Entries from a dataset
#####

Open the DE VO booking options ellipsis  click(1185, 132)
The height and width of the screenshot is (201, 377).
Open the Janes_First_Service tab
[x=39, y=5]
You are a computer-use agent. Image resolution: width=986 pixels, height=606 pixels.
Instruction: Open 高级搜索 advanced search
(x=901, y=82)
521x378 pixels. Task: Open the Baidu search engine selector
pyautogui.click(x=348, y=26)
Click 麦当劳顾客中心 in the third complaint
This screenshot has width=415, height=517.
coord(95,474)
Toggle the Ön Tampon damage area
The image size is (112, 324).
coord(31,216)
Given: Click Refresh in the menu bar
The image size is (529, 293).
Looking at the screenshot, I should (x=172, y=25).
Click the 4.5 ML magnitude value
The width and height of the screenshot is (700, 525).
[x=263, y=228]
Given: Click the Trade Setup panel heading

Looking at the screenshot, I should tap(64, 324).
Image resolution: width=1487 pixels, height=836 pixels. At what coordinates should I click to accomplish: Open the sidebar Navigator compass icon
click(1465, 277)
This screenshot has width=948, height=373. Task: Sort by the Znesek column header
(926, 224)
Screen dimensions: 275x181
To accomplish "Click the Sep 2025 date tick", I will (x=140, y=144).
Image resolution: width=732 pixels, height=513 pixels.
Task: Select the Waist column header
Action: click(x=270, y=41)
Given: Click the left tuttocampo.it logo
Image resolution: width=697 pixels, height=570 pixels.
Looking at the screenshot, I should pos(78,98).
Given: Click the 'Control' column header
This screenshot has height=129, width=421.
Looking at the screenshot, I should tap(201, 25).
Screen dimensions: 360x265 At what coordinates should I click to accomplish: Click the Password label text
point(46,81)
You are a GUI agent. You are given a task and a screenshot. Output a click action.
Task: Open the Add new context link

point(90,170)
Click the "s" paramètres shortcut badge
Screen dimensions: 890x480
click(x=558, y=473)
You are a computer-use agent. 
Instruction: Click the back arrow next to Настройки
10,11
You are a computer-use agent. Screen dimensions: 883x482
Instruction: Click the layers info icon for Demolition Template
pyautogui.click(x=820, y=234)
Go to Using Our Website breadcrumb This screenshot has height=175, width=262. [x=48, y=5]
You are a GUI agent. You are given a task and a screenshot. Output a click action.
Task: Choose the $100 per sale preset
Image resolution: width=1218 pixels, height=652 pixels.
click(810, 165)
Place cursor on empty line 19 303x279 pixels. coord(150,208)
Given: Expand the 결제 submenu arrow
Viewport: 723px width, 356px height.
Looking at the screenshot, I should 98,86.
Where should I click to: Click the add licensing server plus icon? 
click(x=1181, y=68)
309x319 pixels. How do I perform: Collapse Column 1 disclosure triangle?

#####

EXERCISE DIRECTIONS: Render every line of the material above as a numbered list and omit the blank lines.

WORKED ANSWER:
1. Open the DE VO booking options ellipsis  click(1185, 132)
2. The height and width of the screenshot is (201, 377).
3. Open the Janes_First_Service tab
4. [x=39, y=5]
5. You are a computer-use agent. Image resolution: width=986 pixels, height=606 pixels.
6. Instruction: Open 高级搜索 advanced search
7. (x=901, y=82)
8. 521x378 pixels. Task: Open the Baidu search engine selector
9. pyautogui.click(x=348, y=26)
10. Click 麦当劳顾客中心 in the third complaint
11. This screenshot has width=415, height=517.
12. coord(95,474)
13. Toggle the Ön Tampon damage area
14. The image size is (112, 324).
15. coord(31,216)
16. Given: Click Refresh in the menu bar
17. The image size is (529, 293).
18. Looking at the screenshot, I should (x=172, y=25).
19. Click the 4.5 ML magnitude value
20. The width and height of the screenshot is (700, 525).
21. [x=263, y=228]
22. Given: Click the Trade Setup panel heading
23. Looking at the screenshot, I should tap(64, 324).
24. Image resolution: width=1487 pixels, height=836 pixels. At what coordinates should I click to accomplish: Open the sidebar Navigator compass icon
25. click(1465, 277)
26. This screenshot has width=948, height=373. Task: Sort by the Znesek column header
27. (926, 224)
28. Screen dimensions: 275x181
29. To accomplish "Click the Sep 2025 date tick", I will (x=140, y=144).
30. Image resolution: width=732 pixels, height=513 pixels.
31. Task: Select the Waist column header
32. Action: click(x=270, y=41)
33. Given: Click the left tuttocampo.it logo
34. Image resolution: width=697 pixels, height=570 pixels.
35. Looking at the screenshot, I should pos(78,98).
36. Given: Click the 'Control' column header
37. This screenshot has height=129, width=421.
38. Looking at the screenshot, I should tap(201, 25).
39. Screen dimensions: 360x265 At what coordinates should I click to accomplish: Click the Password label text
40. point(46,81)
41. You are a GUI agent. You are given a task and a screenshot. Output a click action.
42. Task: Open the Add new context link
43. point(90,170)
44. Click the "s" paramètres shortcut badge
45. Screen dimensions: 890x480
46. click(x=558, y=473)
47. You are a computer-use agent. 
48. Instruction: Click the back arrow next to Настройки
49. 10,11
50. You are a computer-use agent. Screen dimensions: 883x482
51. Instruction: Click the layers info icon for Demolition Template
52. pyautogui.click(x=820, y=234)
53. Go to Using Our Website breadcrumb This screenshot has height=175, width=262. [x=48, y=5]
54. You are a GUI agent. You are given a task and a screenshot. Output a click action.
55. Task: Choose the $100 per sale preset
56. Image resolution: width=1218 pixels, height=652 pixels.
57. click(810, 165)
58. Place cursor on empty line 19 303x279 pixels. coord(150,208)
59. Given: Expand the 결제 submenu arrow
60. Viewport: 723px width, 356px height.
61. Looking at the screenshot, I should 98,86.
62. Where should I click to: Click the add licensing server plus icon? 
63. click(x=1181, y=68)
64. 309x319 pixels. How do I perform: Collapse Column 1 disclosure triangle?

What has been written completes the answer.